(Beginning of Working data)

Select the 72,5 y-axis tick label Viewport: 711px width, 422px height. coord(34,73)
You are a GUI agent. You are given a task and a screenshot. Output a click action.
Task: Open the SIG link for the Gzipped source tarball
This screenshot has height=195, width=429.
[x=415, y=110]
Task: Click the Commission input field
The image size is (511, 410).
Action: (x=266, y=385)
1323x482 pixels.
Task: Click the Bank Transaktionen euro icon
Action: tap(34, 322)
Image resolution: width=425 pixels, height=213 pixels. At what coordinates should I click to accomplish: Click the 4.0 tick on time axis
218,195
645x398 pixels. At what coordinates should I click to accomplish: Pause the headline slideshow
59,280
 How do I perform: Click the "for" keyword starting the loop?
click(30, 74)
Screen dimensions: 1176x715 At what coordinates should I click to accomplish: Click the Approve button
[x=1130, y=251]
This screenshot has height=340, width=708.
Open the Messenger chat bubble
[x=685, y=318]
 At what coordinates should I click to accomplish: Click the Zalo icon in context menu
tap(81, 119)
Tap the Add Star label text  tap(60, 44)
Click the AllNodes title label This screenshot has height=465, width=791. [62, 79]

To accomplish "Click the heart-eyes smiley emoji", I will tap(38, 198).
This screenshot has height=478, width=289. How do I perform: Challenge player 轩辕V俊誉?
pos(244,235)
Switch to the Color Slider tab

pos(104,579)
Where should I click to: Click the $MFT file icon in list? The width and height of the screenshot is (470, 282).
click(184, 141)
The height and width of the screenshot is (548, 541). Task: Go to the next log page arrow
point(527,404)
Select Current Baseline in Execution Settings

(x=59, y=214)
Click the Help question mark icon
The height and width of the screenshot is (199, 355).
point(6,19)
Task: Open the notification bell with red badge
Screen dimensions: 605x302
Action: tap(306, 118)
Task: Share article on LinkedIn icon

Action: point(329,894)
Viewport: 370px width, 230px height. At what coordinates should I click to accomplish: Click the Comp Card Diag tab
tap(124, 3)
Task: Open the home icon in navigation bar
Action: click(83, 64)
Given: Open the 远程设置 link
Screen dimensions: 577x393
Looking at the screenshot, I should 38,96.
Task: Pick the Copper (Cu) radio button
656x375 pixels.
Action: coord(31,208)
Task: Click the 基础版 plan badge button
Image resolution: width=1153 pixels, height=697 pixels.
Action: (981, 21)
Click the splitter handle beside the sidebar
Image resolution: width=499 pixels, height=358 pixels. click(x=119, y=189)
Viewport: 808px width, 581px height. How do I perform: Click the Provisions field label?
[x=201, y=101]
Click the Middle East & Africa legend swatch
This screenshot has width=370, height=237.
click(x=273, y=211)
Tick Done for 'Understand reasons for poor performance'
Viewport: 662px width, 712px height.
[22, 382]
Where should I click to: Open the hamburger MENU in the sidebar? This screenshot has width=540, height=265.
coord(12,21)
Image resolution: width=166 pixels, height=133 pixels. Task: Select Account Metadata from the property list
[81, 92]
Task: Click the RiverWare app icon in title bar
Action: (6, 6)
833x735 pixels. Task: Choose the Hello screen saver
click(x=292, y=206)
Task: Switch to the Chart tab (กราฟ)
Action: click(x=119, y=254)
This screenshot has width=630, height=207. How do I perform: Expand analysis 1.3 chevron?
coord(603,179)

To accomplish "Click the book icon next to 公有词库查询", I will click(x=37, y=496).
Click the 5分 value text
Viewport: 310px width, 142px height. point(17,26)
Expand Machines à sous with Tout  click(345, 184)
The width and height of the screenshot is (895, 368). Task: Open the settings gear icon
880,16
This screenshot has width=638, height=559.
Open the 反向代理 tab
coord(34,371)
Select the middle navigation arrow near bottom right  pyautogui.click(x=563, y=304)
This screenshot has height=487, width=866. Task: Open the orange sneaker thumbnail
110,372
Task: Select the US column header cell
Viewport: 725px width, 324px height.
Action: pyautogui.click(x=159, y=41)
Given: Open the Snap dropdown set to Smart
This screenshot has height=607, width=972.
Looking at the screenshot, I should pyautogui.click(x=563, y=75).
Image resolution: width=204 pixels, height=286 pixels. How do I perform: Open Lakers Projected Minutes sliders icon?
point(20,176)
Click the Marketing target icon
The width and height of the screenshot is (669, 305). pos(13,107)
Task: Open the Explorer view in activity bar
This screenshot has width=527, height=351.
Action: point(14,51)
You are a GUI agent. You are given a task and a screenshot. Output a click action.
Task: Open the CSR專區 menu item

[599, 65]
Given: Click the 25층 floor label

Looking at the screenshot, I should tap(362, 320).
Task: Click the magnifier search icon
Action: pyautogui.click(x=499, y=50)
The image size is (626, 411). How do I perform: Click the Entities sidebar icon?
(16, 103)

(End of Working data)

Assigned task: Exactly reproduce the lines from the one containing "Given: Click the 25층 floor label" through the end of the records, and only those lines.

Answer for the task:
Given: Click the 25층 floor label

Looking at the screenshot, I should tap(362, 320).
Task: Click the magnifier search icon
Action: pyautogui.click(x=499, y=50)
The image size is (626, 411). How do I perform: Click the Entities sidebar icon?
(16, 103)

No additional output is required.